#### 抽出テキスト:
+===+
コールハーンの新しいタンポポゴムのソールは2年以上をかけて開発されたと、ブランド担当プレジデントのデビッド・マドックス氏は説明する。同ブランドは通常、新しいフットウェアを15カ月で市場に送り出すことができるが、この比較的新しい素材には耐久性と緩衝性についてさらにテストが必要とされた。
マドックス氏は次のように述べている。「タンポポゴムについて興味深いのは、ゴム業界が長年にわたってこれを検討してきたことだ。実のところ、それは1940年代まで遡れる。それもそのはず、このゴムは優れた緩衝性を持ち、軽量。性能の点で我々が求めていたものだ」。
社内革新で生き残りを模索
コールハーンは1928年に設立された会社で、1988年にナイキ(Nike)により8000万ドル(約92億8000万円)で買収された。2012年になってナイキは、コールハーンを5億7000万ドル(約661億円)でアパックスパートナーズ(Apax Partners)に売却。コールハーンはこれによって、ナイキのようなはるかに大きなブランドが保有しているリソースにアクセスできなくなったが、社内で革新を進める別の方法を見い出した。
同ブランドが新素材の採用を試みたのはタンポポがはじめてではない。たとえば同社は2014年に最初のゼログランド(Zerogrand)シューズをリリース。これは、スニーカーとオックスフォードシューズをかけ合わせたような製品で、軽量の素材、柔軟性、高緩衝性を重視したものだった。それ以来同社は、ゼログランドテックの新しいバージョンを4つリリース。これらの新しいコレクションはソールのアップグレード、より高度な技術と素材に加えて、美観が向上している。
コールハーンの素材への投資は当初、アスレチックシューズよりもドレスシューズを重視していたが、それ以後に同ブランドはアスレチック用フットウェアにも展開するようになった。同社は2017年に、極端な気候に耐えられるようデザインされたハイキングブーツのコレクションをリリースし、2019年にはアスレチックトレーナーをリリースした。2021年には高パフォーマンスのゴルフとテニス用のシューズにも展開している。
+===+
#### 課題の目標 1:
エントリのうち、「Given: Open the Maximum」を含む行から書き始め、「[x=787, y=626]」を含む行まで、一字一句変えずに書き写しなさい。画像は答えに含めないこと。

#### エントリ一覧:
+===+
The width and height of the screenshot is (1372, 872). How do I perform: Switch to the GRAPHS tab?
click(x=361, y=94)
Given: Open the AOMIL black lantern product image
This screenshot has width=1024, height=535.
+===+
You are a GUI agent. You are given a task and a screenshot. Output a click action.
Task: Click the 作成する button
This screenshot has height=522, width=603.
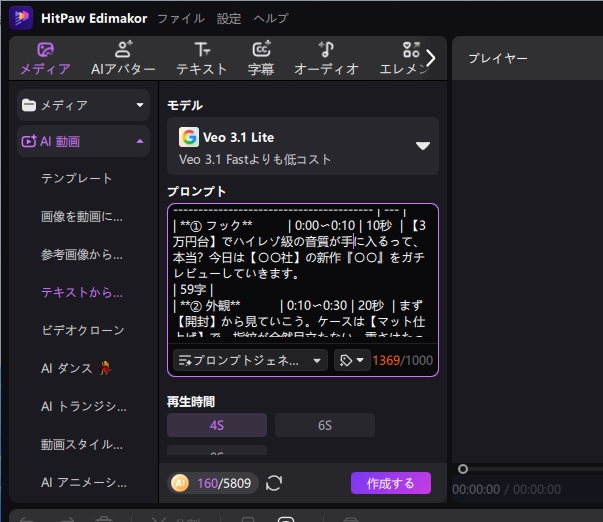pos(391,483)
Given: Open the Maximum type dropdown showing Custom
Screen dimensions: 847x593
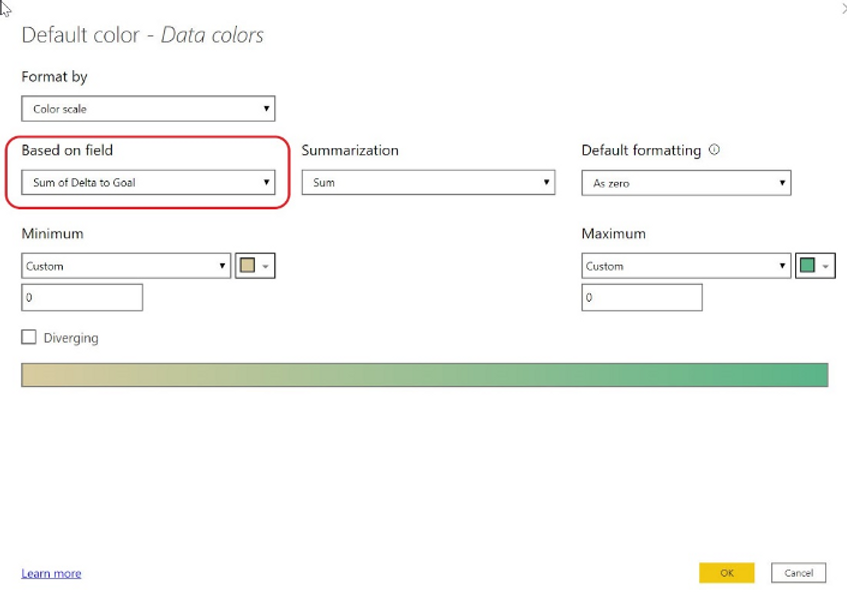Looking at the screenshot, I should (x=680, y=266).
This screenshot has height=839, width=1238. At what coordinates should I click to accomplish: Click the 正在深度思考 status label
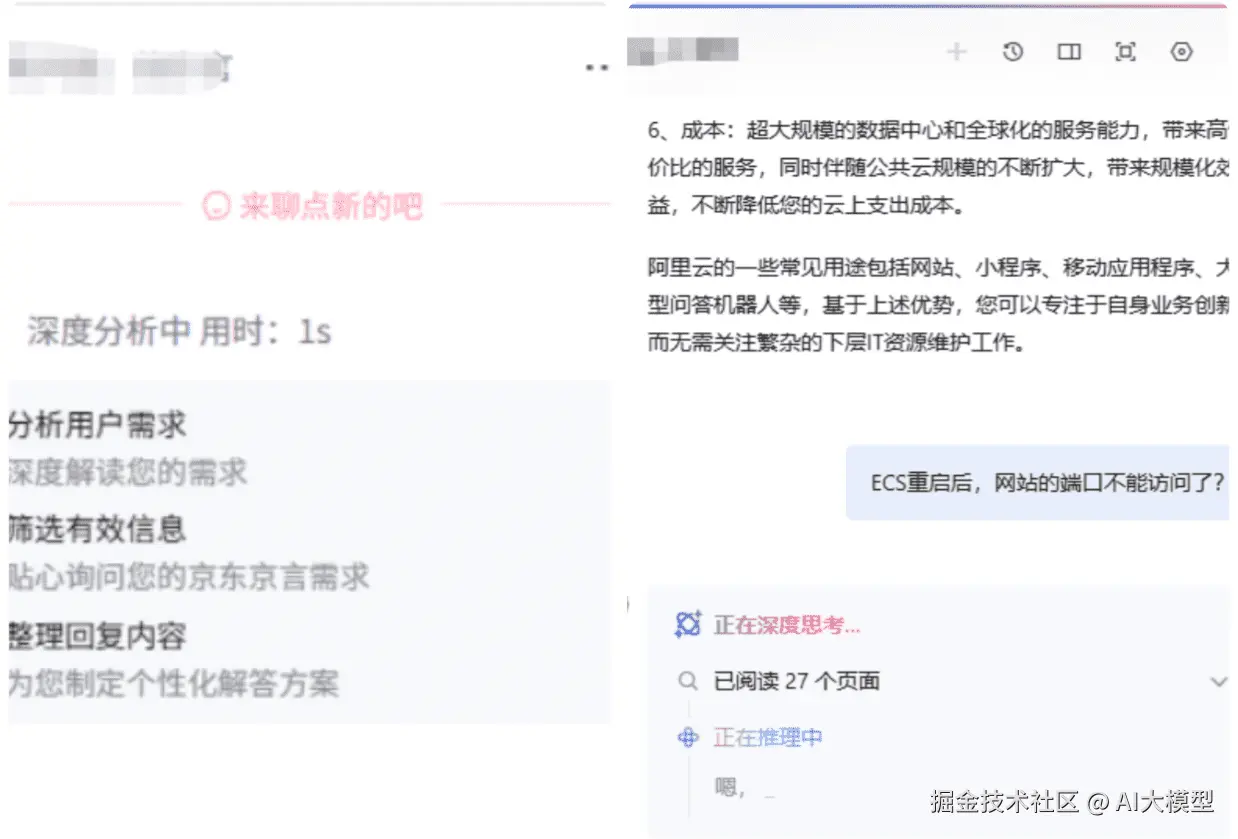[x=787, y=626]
+===+
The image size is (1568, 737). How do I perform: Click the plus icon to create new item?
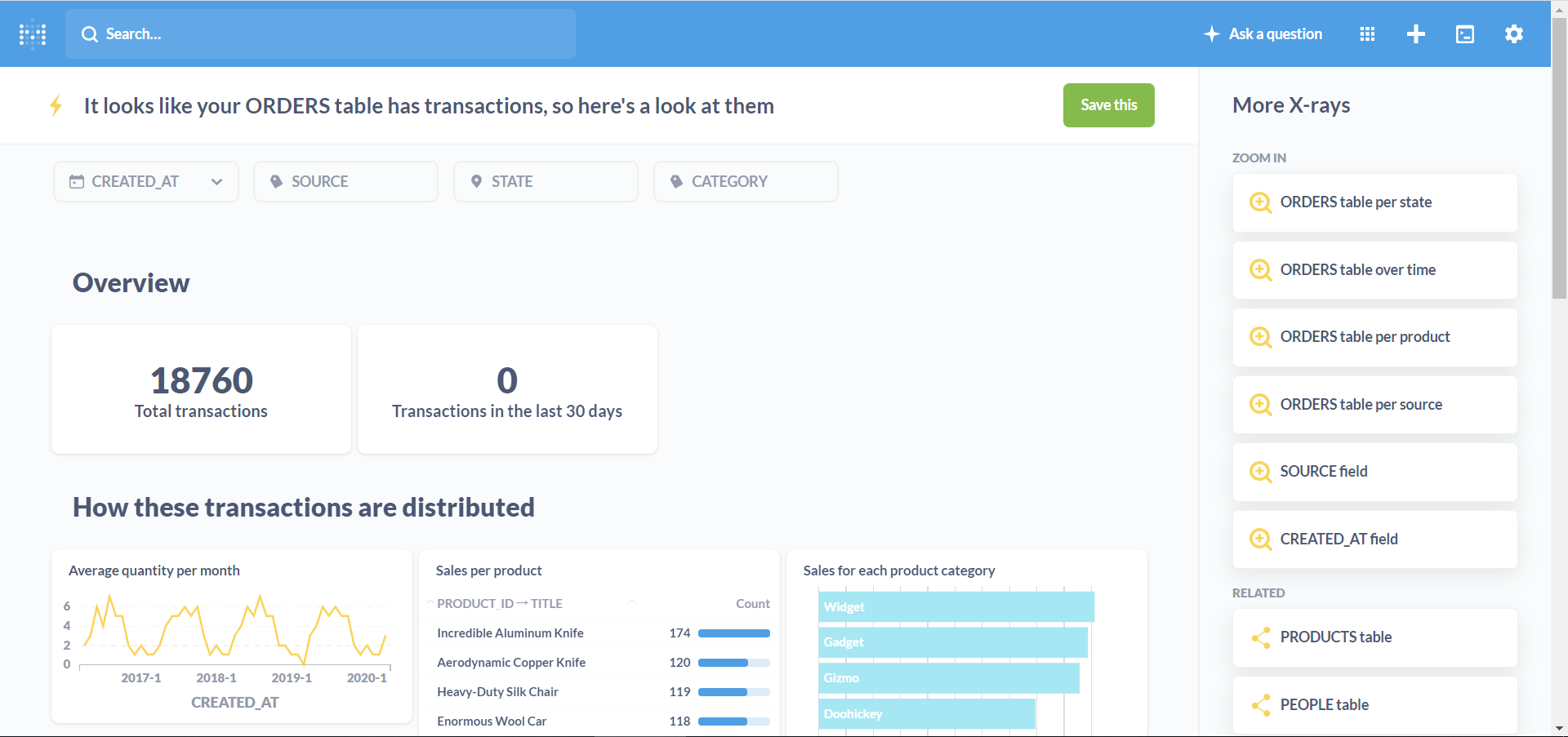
+===+
#### 課題の目標 2:
抽出テキストから、「社内革新で生き残りを模索」という語句で始まり「加えて、美観が向上している。」という語句で終わる部分を、一字一句変えずに抜き出しなさい。

#### 正解 1:
Given: Open the Maximum type dropdown showing Custom
Screen dimensions: 847x593
Looking at the screenshot, I should (x=680, y=266).
This screenshot has height=839, width=1238. At what coordinates should I click to accomplish: Click the 正在深度思考 status label
[x=787, y=626]

#### 正解 2:
社内革新で生き残りを模索
コールハーンは1928年に設立された会社で、1988年にナイキ(Nike)により8000万ドル(約92億8000万円)で買収された。2012年になってナイキは、コールハーンを5億7000万ドル(約661億円)でアパックスパートナーズ(Apax Partners)に売却。コールハーンはこれによって、ナイキのようなはるかに大きなブランドが保有しているリソースにアクセスできなくなったが、社内で革新を進める別の方法を見い出した。
同ブランドが新素材の採用を試みたのはタンポポがはじめてではない。たとえば同社は2014年に最初のゼログランド(Zerogrand)シューズをリリース。これは、スニーカーとオックスフォードシューズをかけ合わせたような製品で、軽量の素材、柔軟性、高緩衝性を重視したものだった。それ以来同社は、ゼログランドテックの新しいバージョンを4つリリース。これらの新しいコレクションはソールのアップグレード、より高度な技術と素材に加えて、美観が向上している。